Parley at the Gate 'The Last Debate', ending with Aragorn's drawing the sword of Elendil; the journey to the Morannon, and the parley with the Lieutenant of Barad-dur.

It was probably now that my father made a typescript of the two chapters, the text diverging very little from the manuscript material as now reorganised;(42) but he treated them as subdivisions of a single chapter, without an overall title, and with the puzzling number 'XLIX'

(see note 10): (i) 'The Paths of the Dead' and (ii) 'Parley at the Black Gate'.

The subsequent history of the chapter is textually exceedingly complicated, but I shall treat it briefly. The first typescript was very heavily revised, and two large sections of it were written out anew in a separate manuscript. The effect of all this was to bring the narrative closer in very many points to the texts in RK, and indeed much of the earlier part now required little more than grammatical alteration to bring Gimli's story to the direct author's narrative in 'The Passing of the Grey Company.'(43)

In the ride from Erech over Tarlang's Neck into Lamedon the deserted town of Calembel upon Ciril (so spelt, with C) appears,(44) and the blood-red sunset behind Pinnath Gelin (RK p. 63): the final chronology had now entered (see the Note at the end of this chapter).

Angbor of Lamedon is now named, but the new text differs here from that of RK (p. 151):

'Then Aragorn said to Angbor their captain who alone stayed to meet him: "Behold! I am not the King of the Dead, but the Heir of Isildur, and I live yet for a while. Follow me, if you wish to see the end of this darkness and the downfall of Mordor."

'And Angbor answered: "I will gather all men that I may, and follow after you swiftly." His was a stout heart indeed, and I grieve that he fell beside me, as we clove our way from the Harlond.

In RK (p. 153) Angbor of Lamedon came to Pelargir but did not go up Anduin in the black fleet; he is last referred to by Aragorn in the debate in his tent (p. 157) as marching at the head of four thousand men from Pelargir through Lossarnach and expected soon to arrive at Minas Tirith.

To Legolas' words about the Sea (p. 414) he now adds his second reference to the gulls (RK p. 151): 'Alas! for the wailing of the gulls.

Did not the Lady tell me to beware of them. For they cannot be forgotten.' He is thinking of Galadriel's message to him, spoken by Gandalf in Fangorn (TT p. 106):

Legolas Greenleaf long under tree

In joy thou hast lived. Beware of the Sea!
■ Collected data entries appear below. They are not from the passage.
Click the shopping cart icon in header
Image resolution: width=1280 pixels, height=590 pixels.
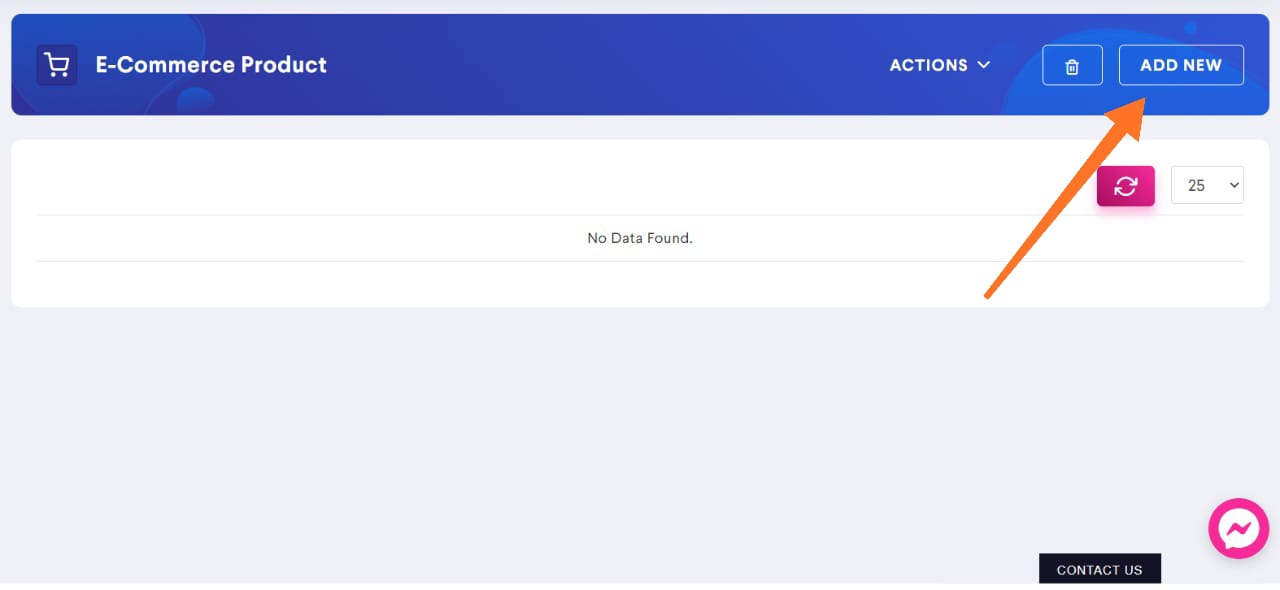(x=57, y=65)
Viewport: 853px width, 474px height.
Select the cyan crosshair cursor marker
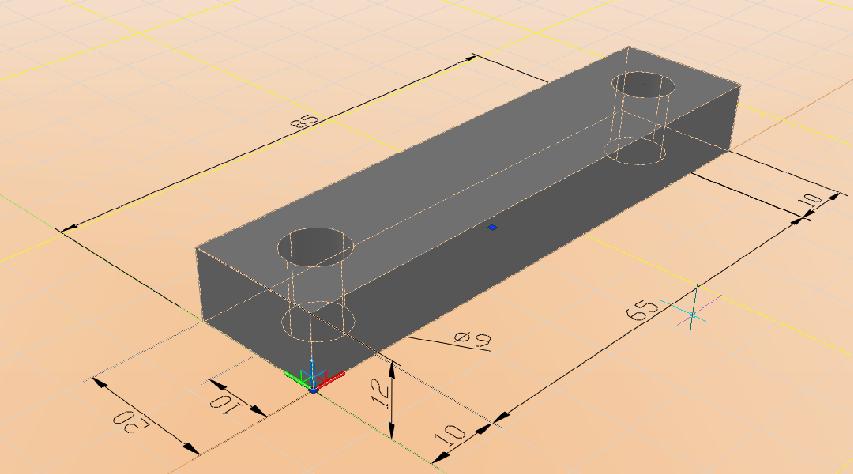[x=693, y=314]
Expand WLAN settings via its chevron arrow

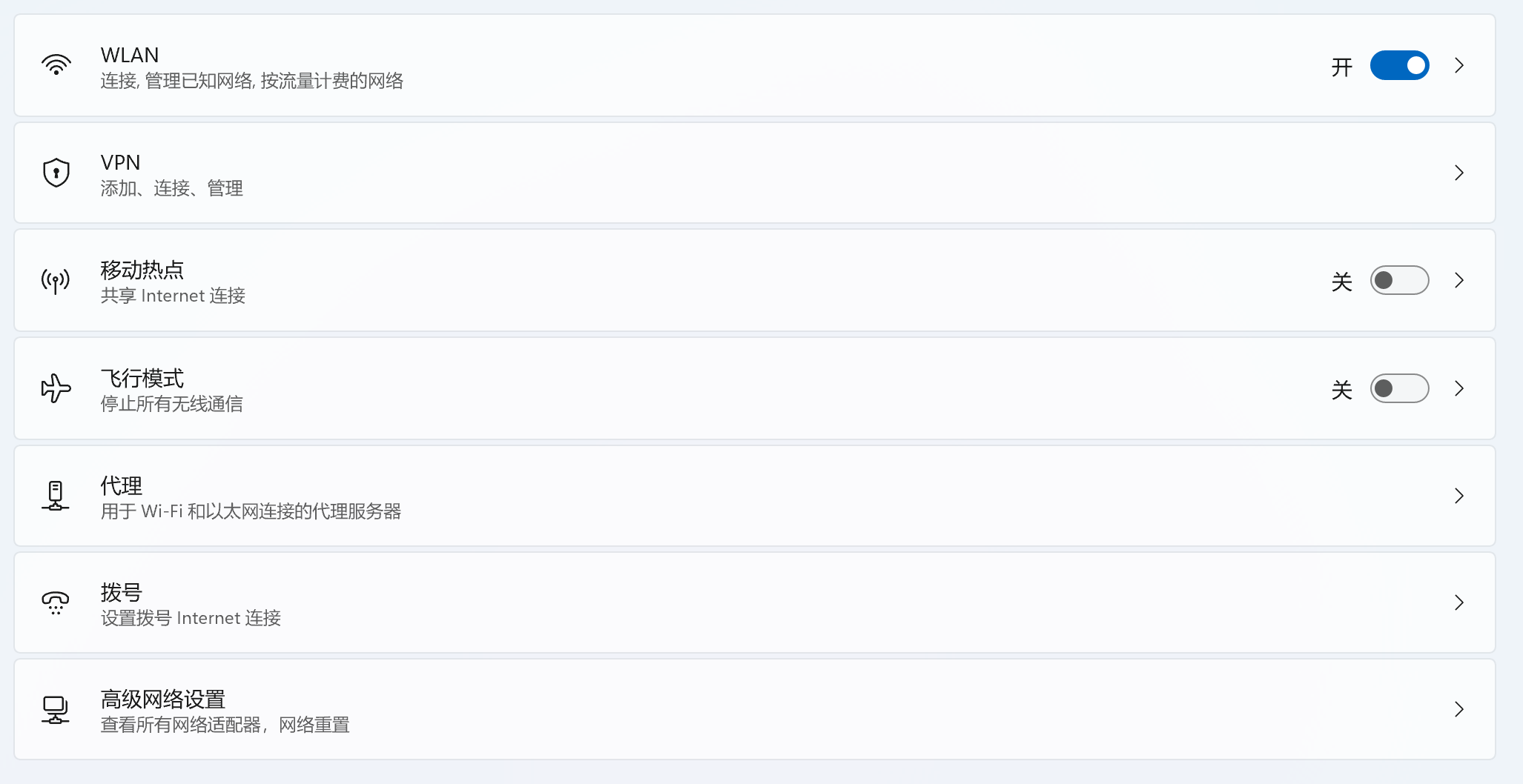pyautogui.click(x=1459, y=65)
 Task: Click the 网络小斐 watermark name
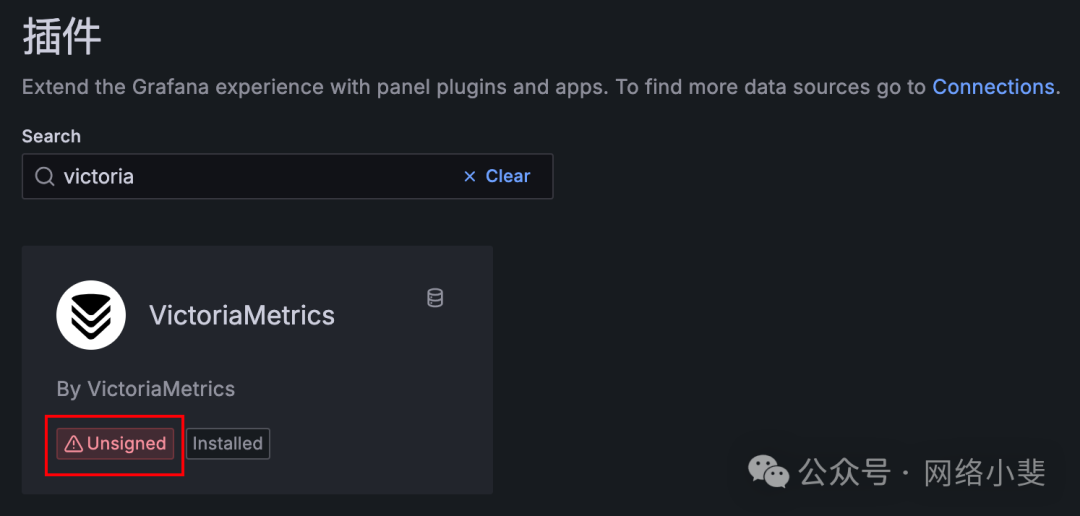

If thou hearest the cry of the gull on the shore, Thy heart shall then rest in the forest no more.

For Galadriel's original message to Legolas, and its application, see p. 22.

There is an interesting passage immediately following in this revised version. In the version given on p. 413 there was fighting on the shores, for 'there were captains sent by Mordor, and orc-chieftains, and they were not so easily dismayed, and they endeavoured to hold their men to a defence. And indeed the Haradrim are a grim folk, and not easily daunted by shade or blade.' This was rejected, following a note that there was in fact no fighting at Pelargir: 'But fear was the only weapon that we needed, for the grey host passed on to every ship

... and all the men that were in them fled, or leaped overboard'

(p. 414). My father now went back on this decision.

'1 soon forgot them [the gulls] for my part,' said Gimli. 'For at last we came to a battle. The Haradrim were driven now to despair, and could fly no longer. There at Pelargir lay the fleets of Umbar, fifty great ships and many smaller vessels beyond count. Some few of our enemies reached their ships and put off, seeking either to escape down the River or to reach the far shores; and some they set fire to. But we came too swiftly upon them for many to slip from us so. We were joined by some of the hardier folk of Lebennin and the Ethir, but we were not many when the corsairs turned to bay; and seeing our weakness their hearts revived and they assailed us in their turn. There was stern work there in the twilight by the grey waters, for the Shadow Host halted and wavered, unwilling at the last, as it seemed, to make war on Sauron. Then Aragorn let blow a horn and cried aloud, saying that if they broke their oath a second time Here my father stopped and rewrote the passage to a form not essentially different from that in RK, where the Shadow Host is still said to have 'hung back at the last', but with no explicit suggestion that they were reluctant to fulfil the oath, and where for the living there was no need for 'stern work in the twilight by the grey waters'.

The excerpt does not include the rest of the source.